A smile is not the default expression for Golladay, who had done excruciatingly little since he signed a four-year, $72 million contract prior to the 2021 season. The Giants were a disaster with him last season and are one of the NFL’s real pleasant surprises this year, largely without him. Golladay, after missing the past four games with a knee injury, is strong trending towards making his return Sundaywhen the Giants come out of their bye with a game against the Texans at MetLife Stadium.
“Just another weapon,” Golladay said, when asked what he can bring to the offense.
This is all new for Golladay, 29, in his sixth NFL season. He never made the playoffs in his four years in Detroit. His only winning season was 2017, when he was a rookie and the Lions squeezed out a record of 9-7. After that, it was all downhill: 6-10, 3-12-1 and 4-13. Through eight games in the four seasons Golladay was in Detroit, the Lions went 4-4, 3-5, 3-4-1 and 2-6. Last year, his first season with the Giants, they were 2-6 after eight games and finished 4-13.
“At the end of the day, I’m a competitor, I’m a winner,” Golladay said. “Even if I haven’t been part of a team that’s 6-2, my mindset is still a dog mentality.”
It is also true that Golladay has never before been this much of a non-entity. His back-to-back 1,000-yard receiving seasons in 2018 and 2019 and his NFL-high 11 touchdown catches in 2019 seem like anomalies, as the version of the wide receiver the Giants have seen is incapable of achieving much of anything. Last season, he was targeted 76 times in 14 games and came away with only 37 receptions for 521 yards.
This season, Golladay has been targeted only six times in four games and 99 snaps. He has two catches for 22 yards. He has been a 6-foot-4, 213-pound invisible man.

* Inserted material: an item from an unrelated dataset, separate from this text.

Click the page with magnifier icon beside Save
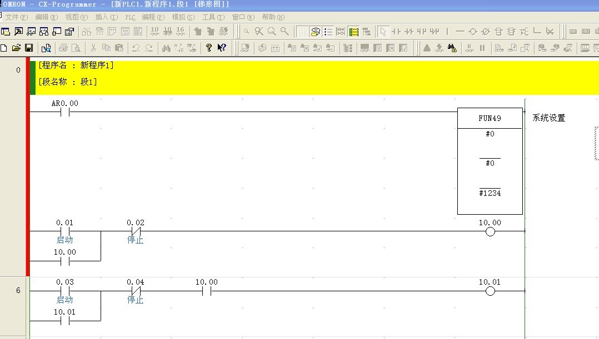This screenshot has height=339, width=599. click(46, 48)
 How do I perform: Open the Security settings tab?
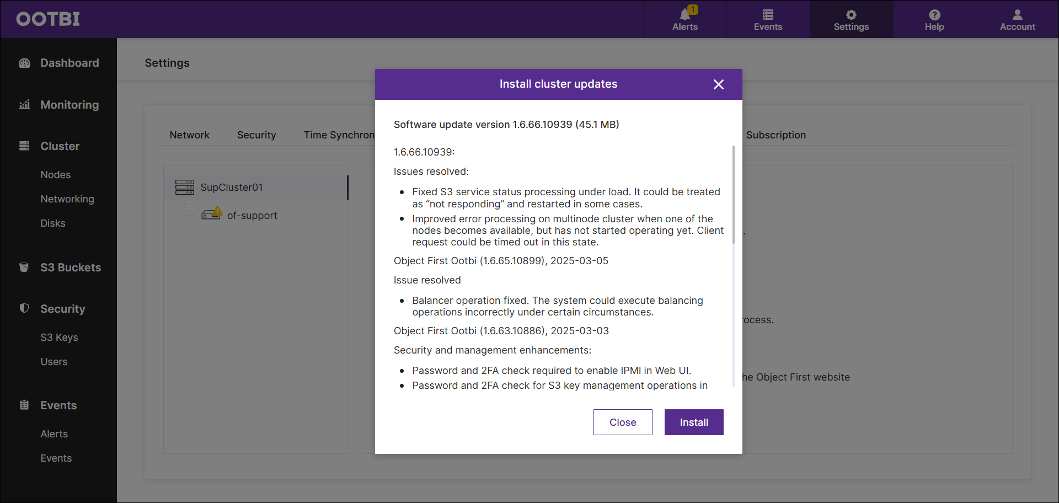[256, 135]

Can he turn his fortunes around in the second half of the season? His team needs an injection of something, badly and immediately. The Giants are 29th in the league in passing offense, averaging only 159.1 yards per game. Their leading receiver is running back Saquon Barkley. A top target, tight end Daniel Bellinger, will be out for at least several more weeks, recovering from eye surgery. It is certainly not too much to expect rookie Wan’Dale Robinson, who missed four games with a sprained knee, to be more productive down the stretch. Darius Slayton is averaging a team-high 14.5 yards per reception among the receivers and he provides a semblance of a deep threat. Whatever Golladay has left to give, the Giants can use it.
“That’s really my main goal, to hit the ground running,” Golladay said. “I don’t want to come in the game and act like I lost a step as far as playbook-wise. That’s my main goal, when I do get in there, there’s not a falloff.”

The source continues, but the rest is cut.